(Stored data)
=====

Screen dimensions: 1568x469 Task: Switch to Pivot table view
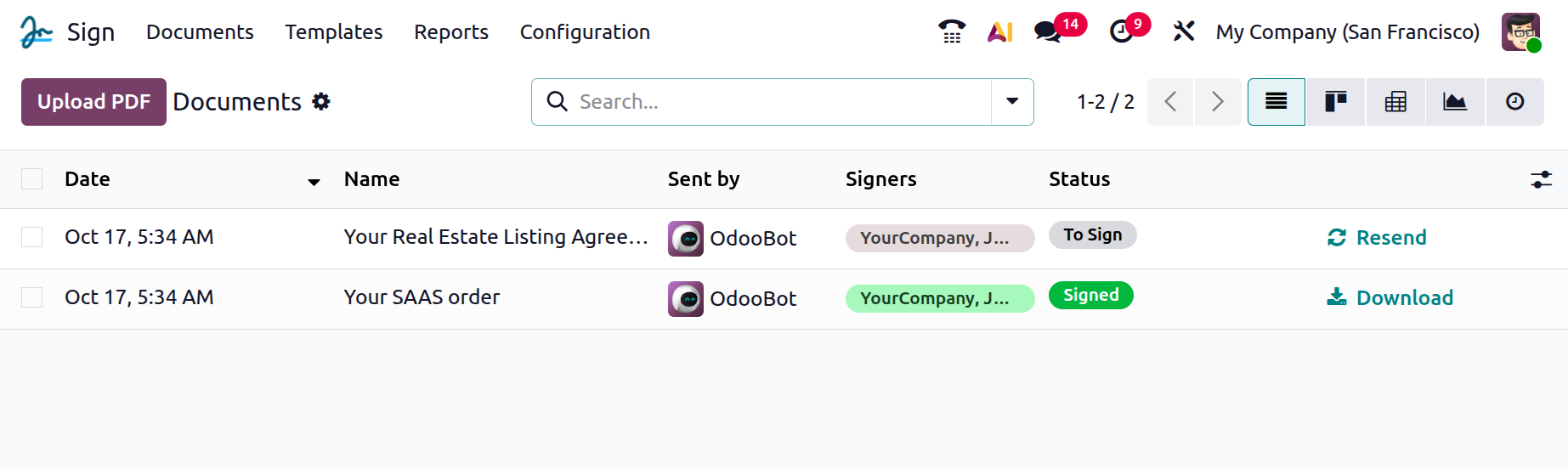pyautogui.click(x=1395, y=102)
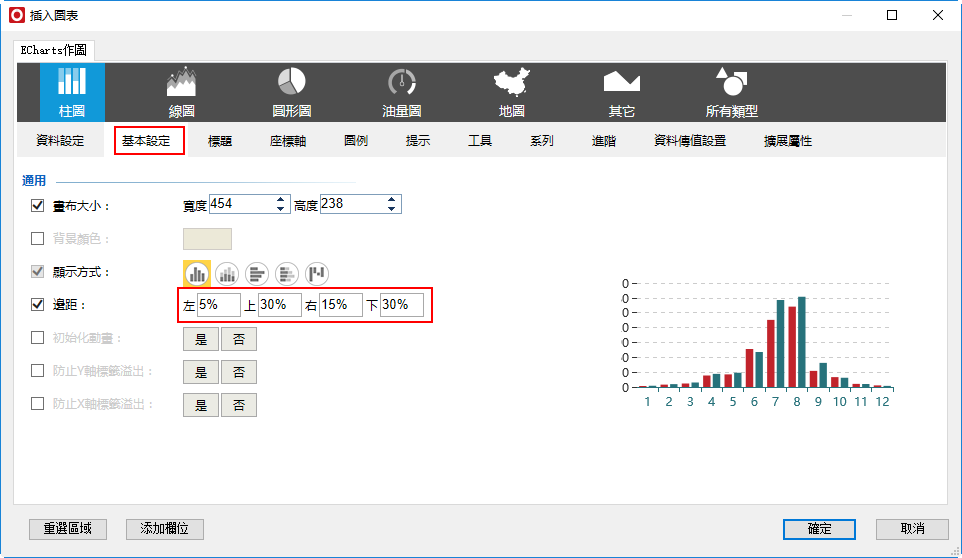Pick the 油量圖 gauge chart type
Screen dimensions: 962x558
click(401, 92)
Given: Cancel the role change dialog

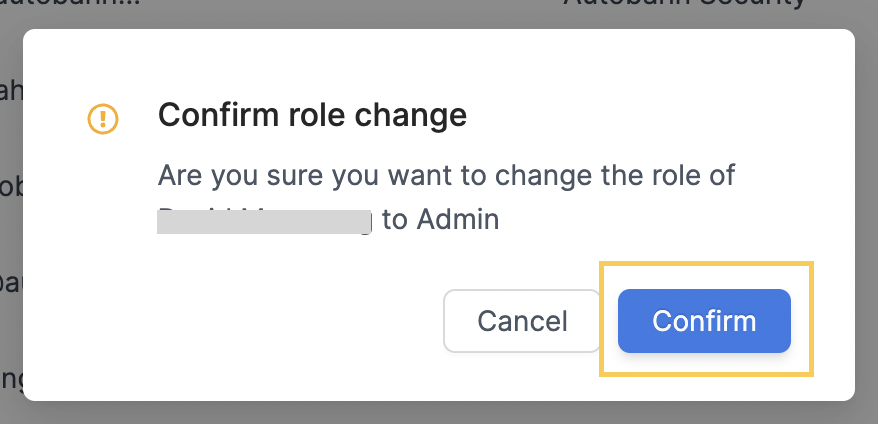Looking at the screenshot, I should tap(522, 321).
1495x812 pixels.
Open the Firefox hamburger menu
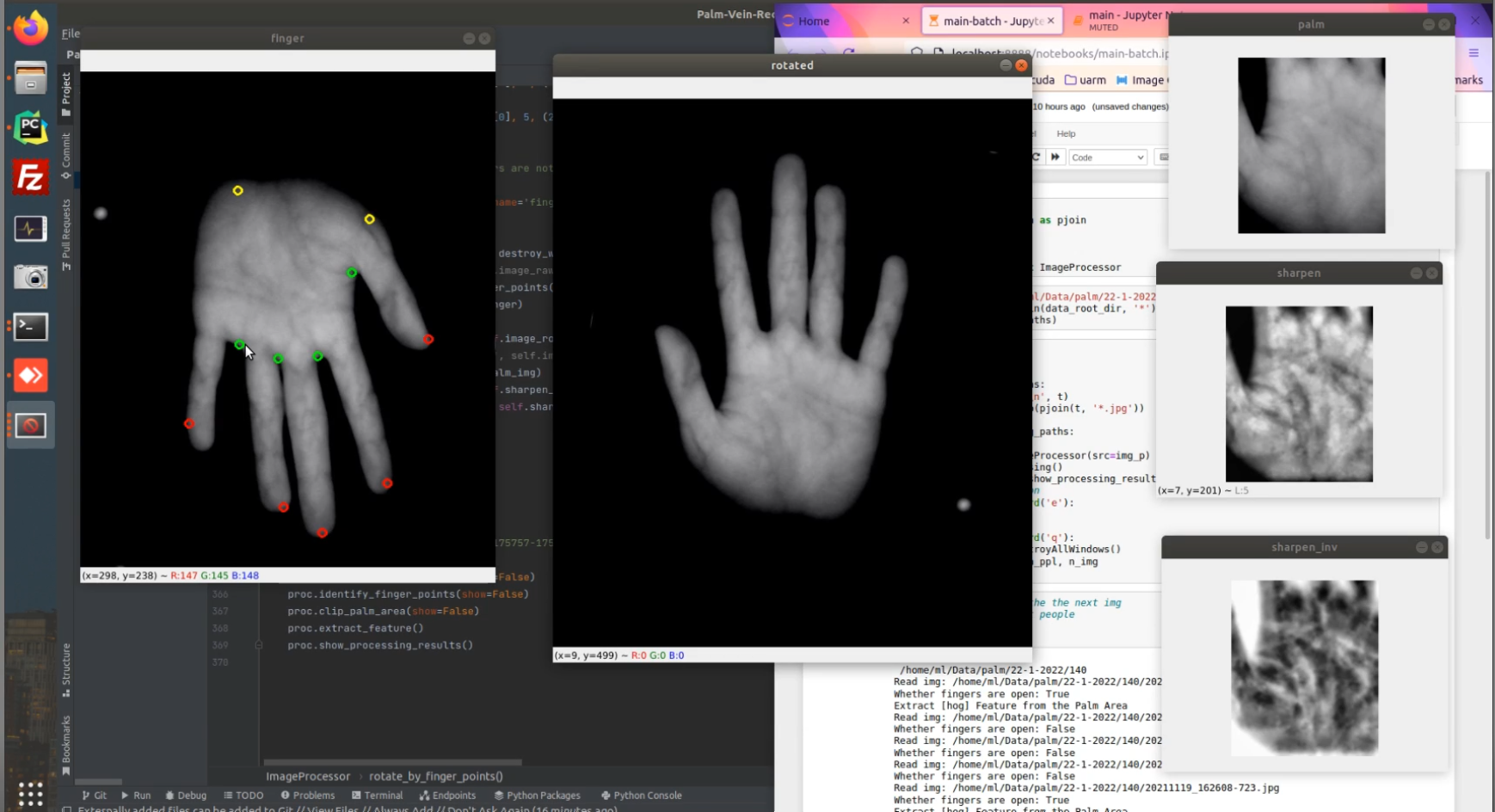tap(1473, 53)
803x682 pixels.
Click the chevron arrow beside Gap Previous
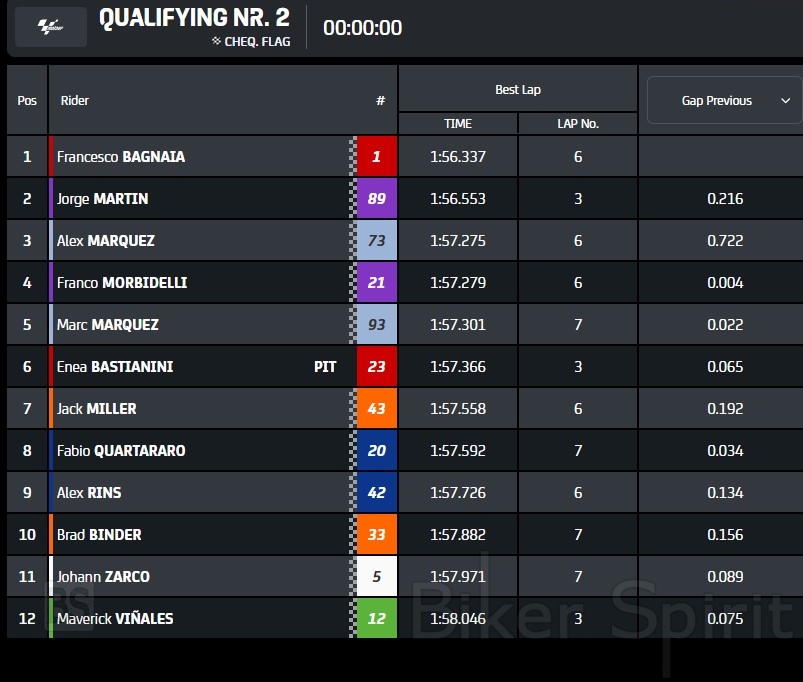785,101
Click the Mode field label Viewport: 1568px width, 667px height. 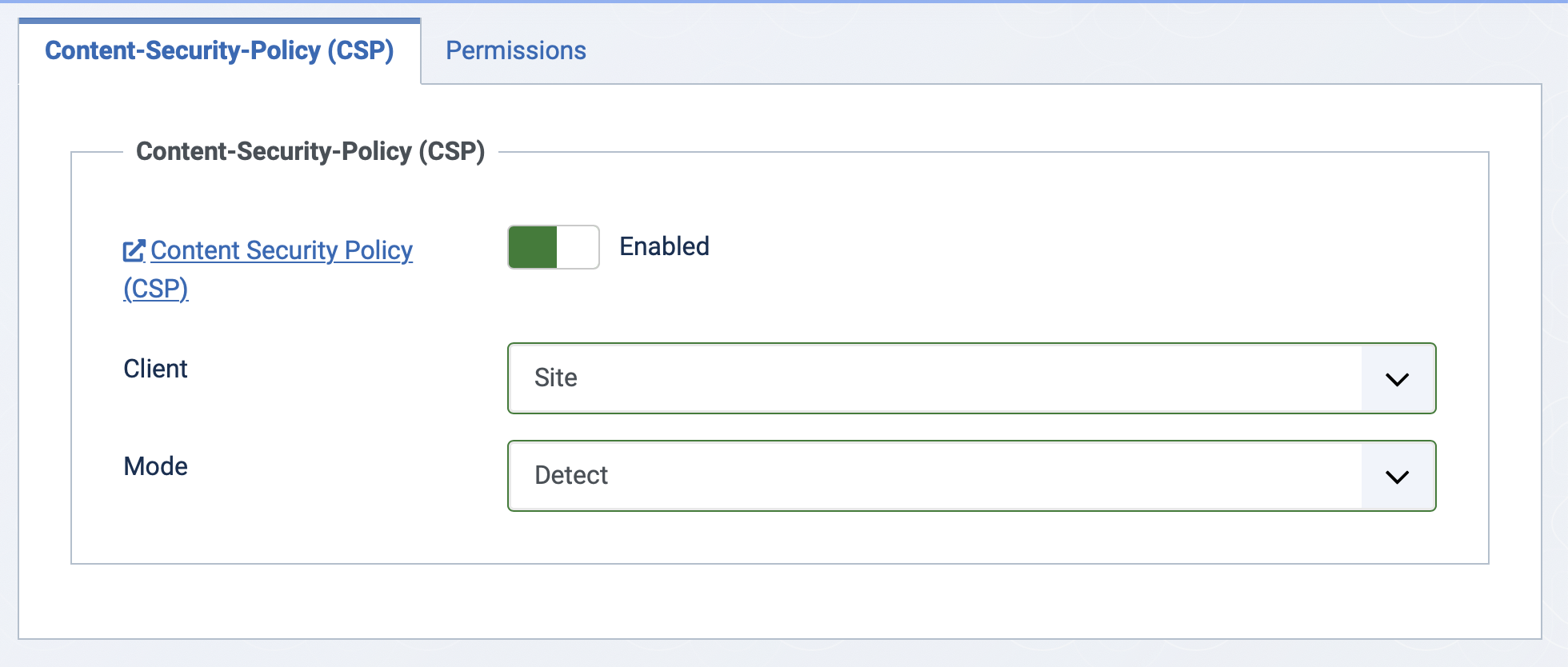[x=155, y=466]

=====

WHAT THE TASK REQUIRES:
Starting from the first line of the entries above, print each line exactly until the line containing "803x682 pixels." has been printed, and skip the pictures.

SOLUTION TO THIS EXERCISE:
Screen dimensions: 1568x469 Task: Switch to Pivot table view
pyautogui.click(x=1395, y=102)
Pick the 油量圖 gauge chart type
Screen dimensions: 962x558
click(401, 92)
Given: Cancel the role change dialog

Looking at the screenshot, I should tap(522, 321).
1495x812 pixels.
Open the Firefox hamburger menu
tap(1473, 53)
803x682 pixels.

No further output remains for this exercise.